The 2002 Minnesota Emergency Health Powers Act (MEHPA) clarified and strengthened the ability of the state and local public health system to develop a coordinated plan with other emergency partners. The Act increased the capacity to effectively respond to public health emergencies, including those caused by acts of terrorism. These powers are scheduled to expire in August 2004.
A February 2003 Minnesota Emergency Health Powers Act Report, (MEHPA) provided to the legislature includes information and comments from health care providers, emergency responders, local government, and citizens. These groups recommended practicing the use of the MEHPA powers through local, regional and state exercises. They also raised some concerns about legal immunity and liability.

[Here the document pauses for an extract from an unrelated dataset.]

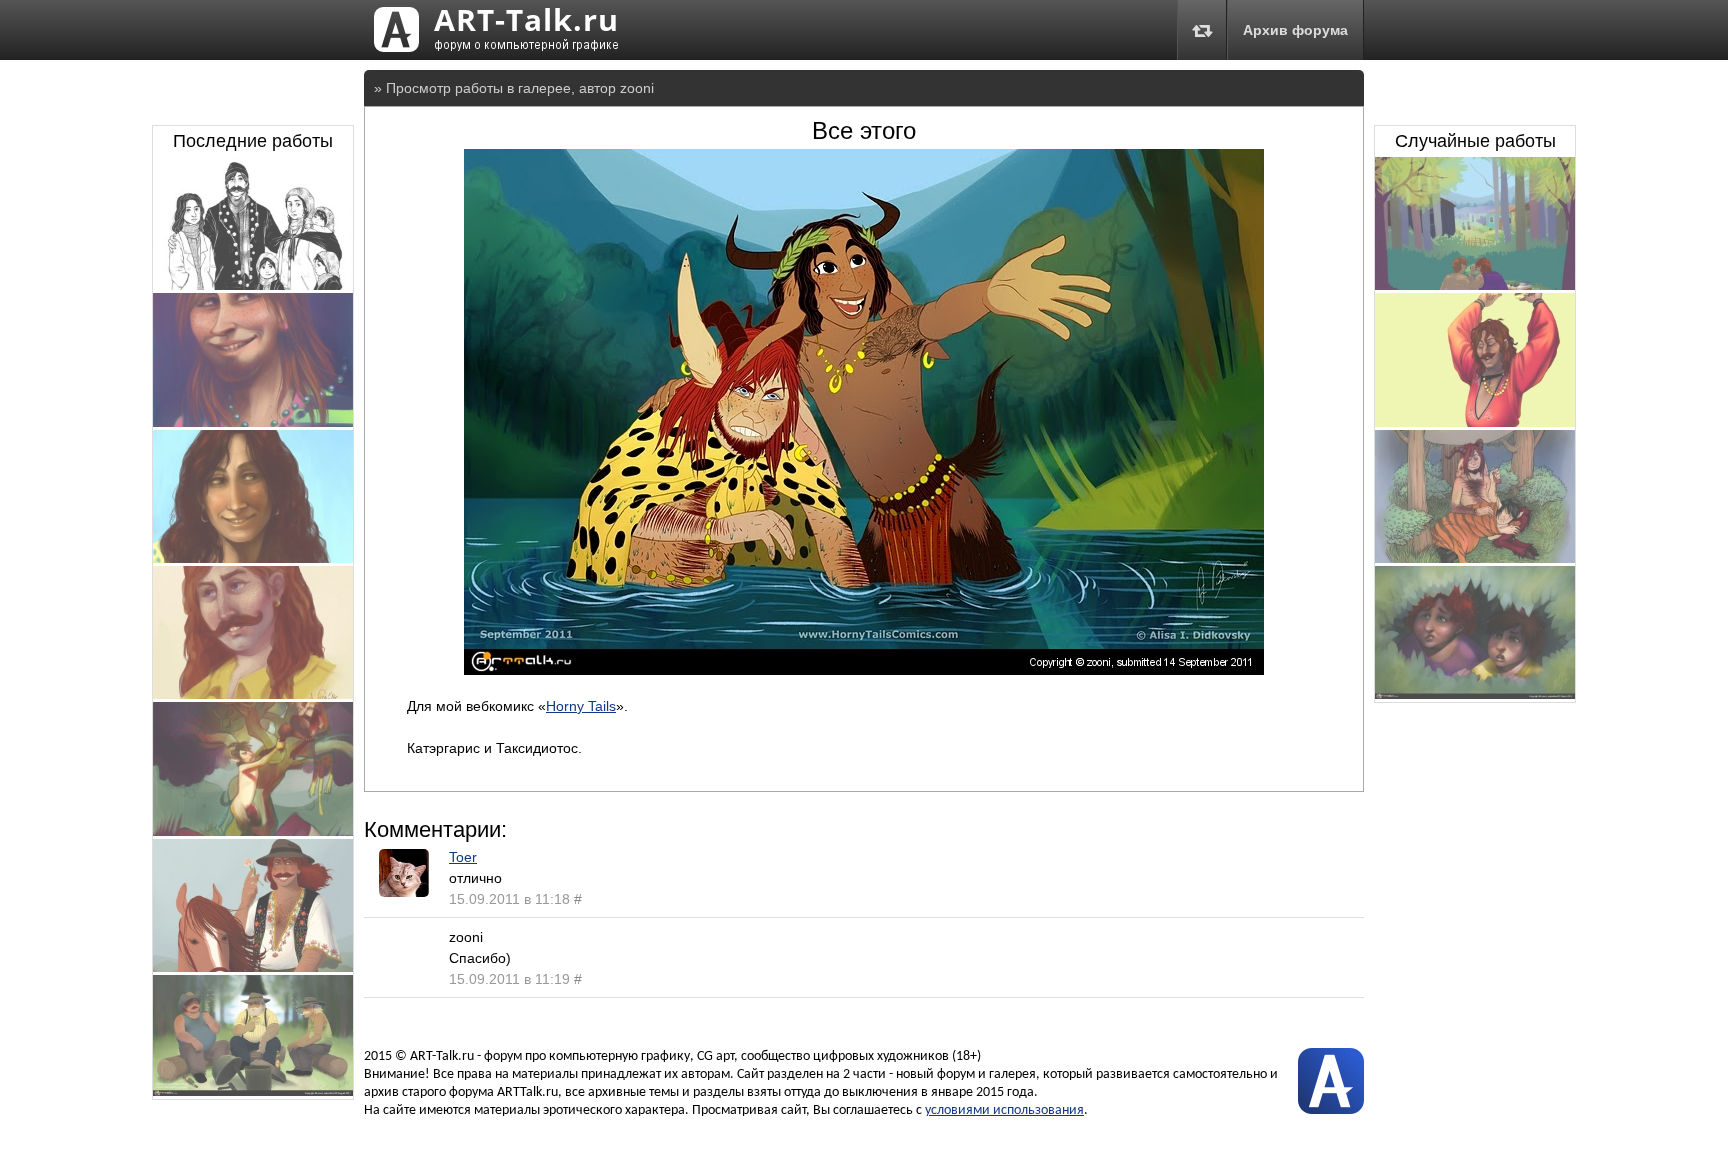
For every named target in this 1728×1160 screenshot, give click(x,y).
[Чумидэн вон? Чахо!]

Based on input from partners and public health experts, the Minnesota Department of Health recommends reauthorization of current powers and a few additional provisions:
- Public health emergency declaration and legislative oversight
- Declares a public health emergency Identification and safe disposition of the deceased
- Right to refuse testing and treatment
- Due process and fair treatment protections in isolation or quarantine orders
2. Include Additional Provisions;
- Provide workers compensation and liability protection for volunteers to state or local government
- Give Good Samaritan liability protection to responders when hospitals are overwhelmed and care is given in temporary settings
- Allow the commissioner of health to authorize additional persons to assist in providing vaccinations or medications
- Authorize sharing of security information, such as volunteer home phone numbers, with emergency response partners
- Clarify peace officer authority for enforcing isolation or quarantine
- Allow court hearings for isolation or quarantine through electronic means
- Prohibit employers from discharging an employee who is in isolation or quarantine
Who Will Be Affected:
- Hospitals, physicians and other health care and emergency providers will have Good Samaritan liability when acting in good faith and according to emergency plans when hospital capacity is exceeded.
- Volunteers acting under state or local government during a public health emergency will have workers compensation and liability protection of a government employee.
- Sick or exposed individuals will have right to expedited court hearings, assurances for safe and least restrictive isolation or quarantine, and job protection.
- Local and state government personnel will have clarity about roles and responsibilities for public health emergency response.
The Minnesota Department of Health Legislative Information has a fact sheet about the Minnesota Emergency Health Powers Act Reauthorization and Amendments.